Ronan Stafford, report analyst at Canadean told ConfectioneryNews that German consumers were no longer wowed by the oral hygiene benefits of gum since most gums in the country were already sugar-free and dental benefits were taken as a given.
“While health is an important angle for gums, it’s no longer a key differentiator between products.”
“As an impulse product, gum needs to return to its roots: Consumers are likely to choose between gums that meet their need for a treat, or which offer additional fun and enjoyment than a ‘basic’ gum featuring standard health benefits.”
Gum the smallest but fastest growing category
Market research organization Canadean forecasts that Germany’s mature confectionery industry will remain relatively flat at +0.9% in value and +0.4% in volume over the next five years due to population declines and a growing trend towards health and wellness.
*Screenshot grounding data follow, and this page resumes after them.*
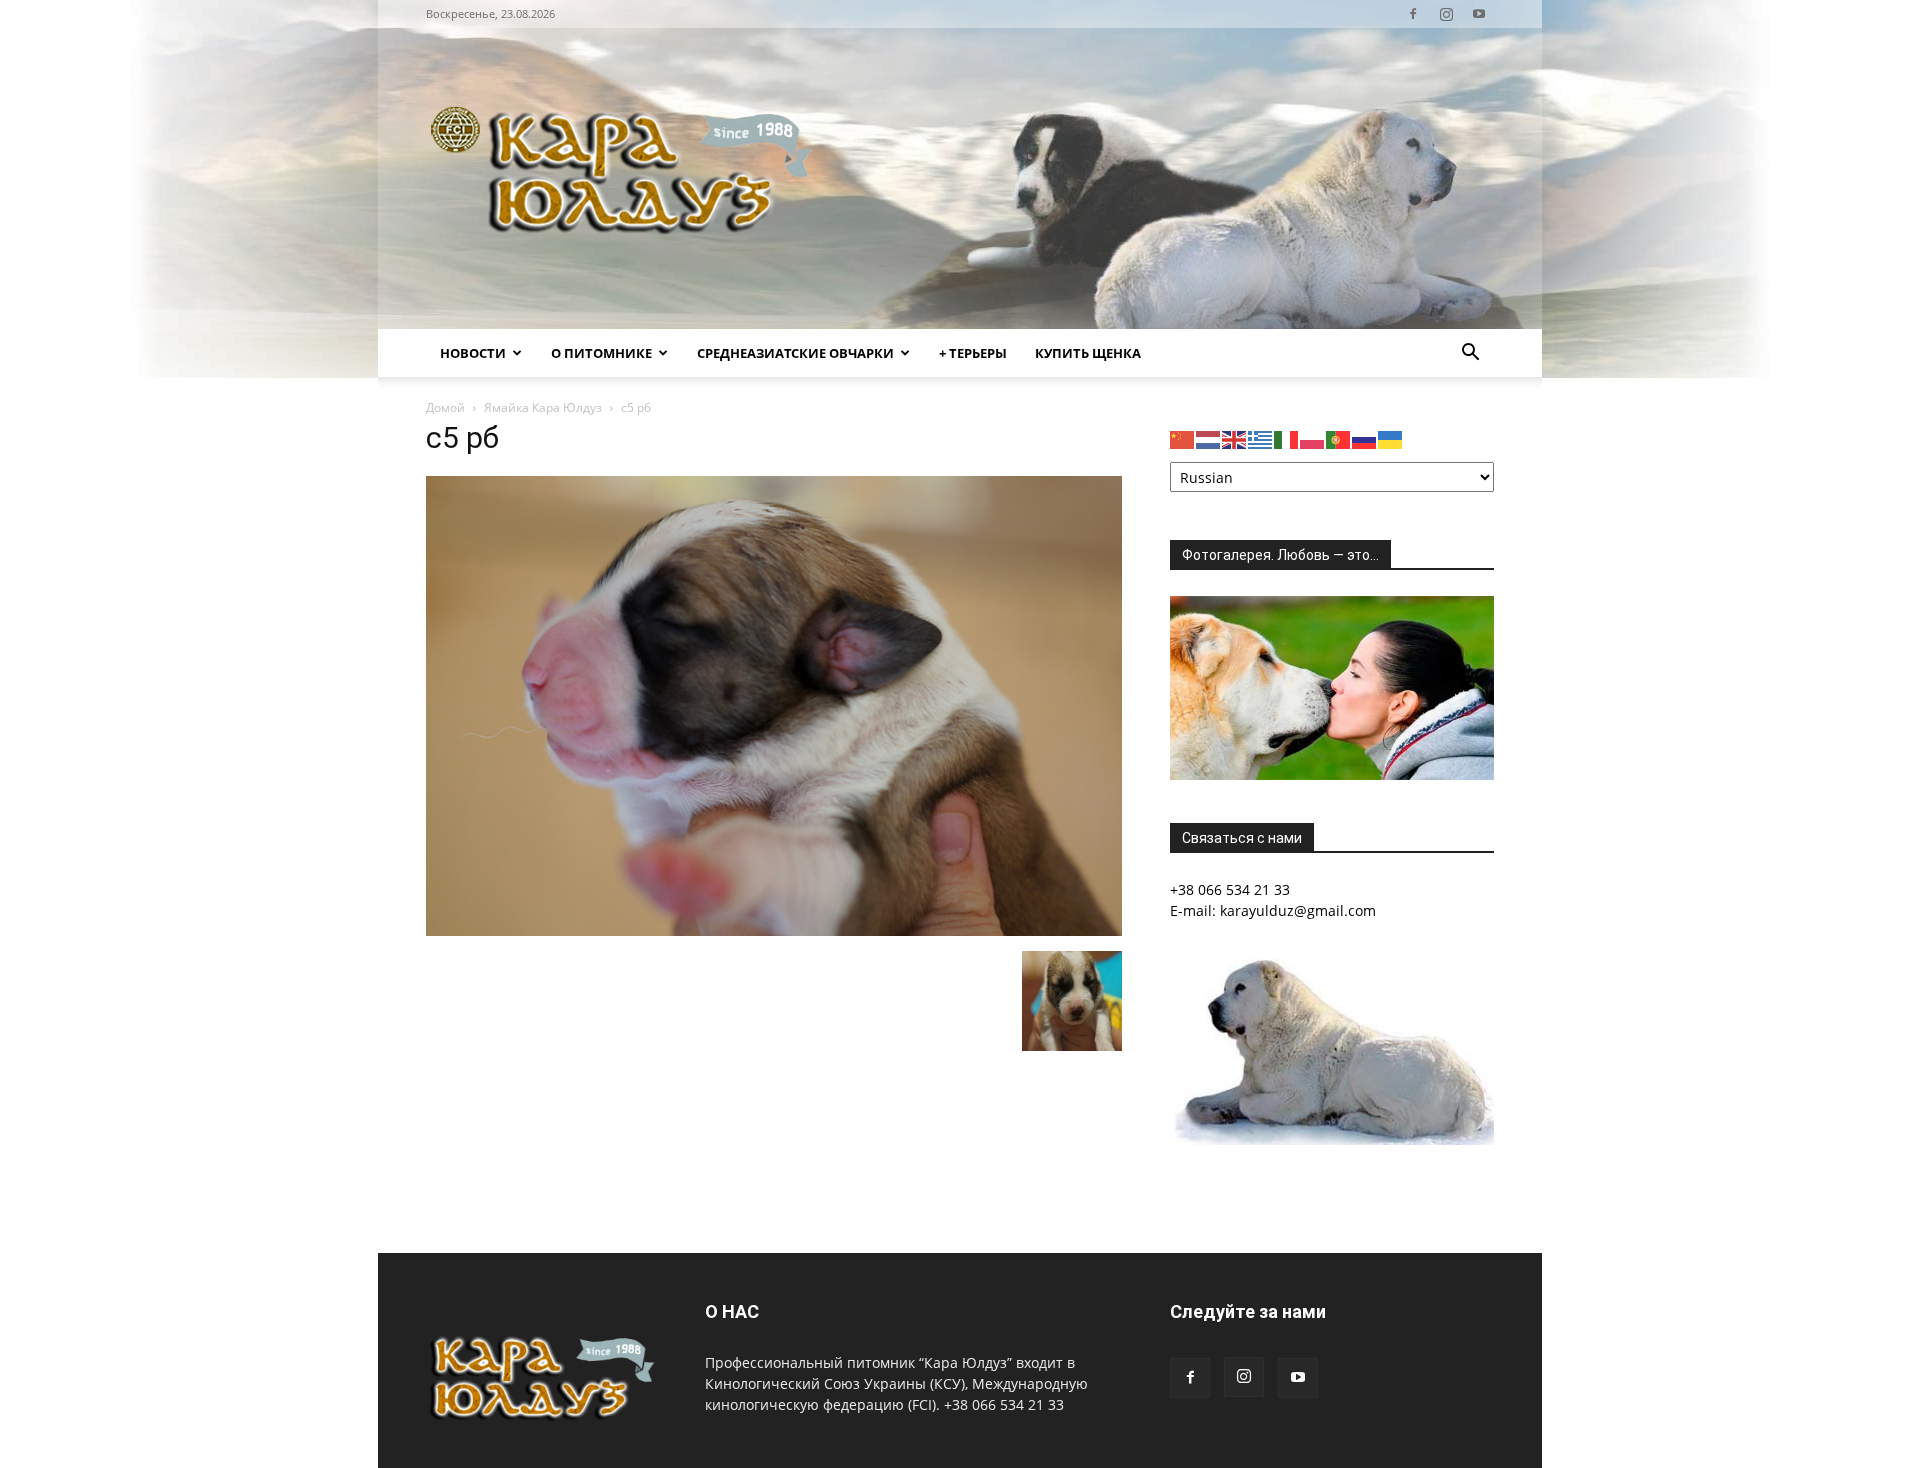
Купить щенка (1088, 353)
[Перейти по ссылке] (1413, 14)
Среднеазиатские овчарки (795, 353)
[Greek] (1261, 438)
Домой (445, 407)
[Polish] (1313, 438)
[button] (1470, 354)
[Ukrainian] (1391, 438)
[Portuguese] (1339, 438)
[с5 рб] (774, 930)
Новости (473, 353)
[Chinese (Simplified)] (1183, 438)
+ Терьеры (973, 353)
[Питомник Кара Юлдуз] (628, 178)
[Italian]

It expects the smallest segment, gum, will grow faster in value and volume than all other confectionery categories at a compound annual growth rate (CAGR) of 1.3% in value and 1.8% in volume.
‘Opportunities for premiumization’
Stafford said that confectionery was not recession proof, but it had withstood the economic downturn better than other industries.
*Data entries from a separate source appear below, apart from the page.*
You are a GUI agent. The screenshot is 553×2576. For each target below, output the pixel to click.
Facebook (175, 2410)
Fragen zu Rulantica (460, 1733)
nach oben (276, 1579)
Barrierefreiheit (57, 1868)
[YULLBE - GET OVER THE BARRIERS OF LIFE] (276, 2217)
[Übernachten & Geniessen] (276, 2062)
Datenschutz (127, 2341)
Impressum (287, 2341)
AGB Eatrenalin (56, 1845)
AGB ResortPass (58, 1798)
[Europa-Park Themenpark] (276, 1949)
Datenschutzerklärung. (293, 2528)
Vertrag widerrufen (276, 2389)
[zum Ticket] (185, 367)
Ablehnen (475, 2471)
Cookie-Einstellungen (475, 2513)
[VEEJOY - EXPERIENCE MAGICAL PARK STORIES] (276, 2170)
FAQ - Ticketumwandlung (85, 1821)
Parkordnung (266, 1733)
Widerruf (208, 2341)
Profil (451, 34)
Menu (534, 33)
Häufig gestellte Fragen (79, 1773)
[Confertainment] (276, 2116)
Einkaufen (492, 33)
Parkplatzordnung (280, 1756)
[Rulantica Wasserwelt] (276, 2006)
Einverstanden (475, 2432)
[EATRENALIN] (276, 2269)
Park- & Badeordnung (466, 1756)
“Germany’s relatively rapid (by European standards) recovery has created opportunities for premiumization, as best shown by the success of 5 Gum.”
“The gum market is far smaller than the chocolate and sugar confectionery markets, and as such small changes in consumer behavior are reflected all the more strongly.”
Consumers not ready to up chocolate and candy spend
He said that while health benefits had made gum consumption more habitual, chocolate and sugar confectioners were still struggling to convince frugal consumers to spend.
Chocolate, Germany’s largest confectionery segment is expected to grow just 0.9% in value by 2017, while sugar confectionery is projected to rise 0.6%.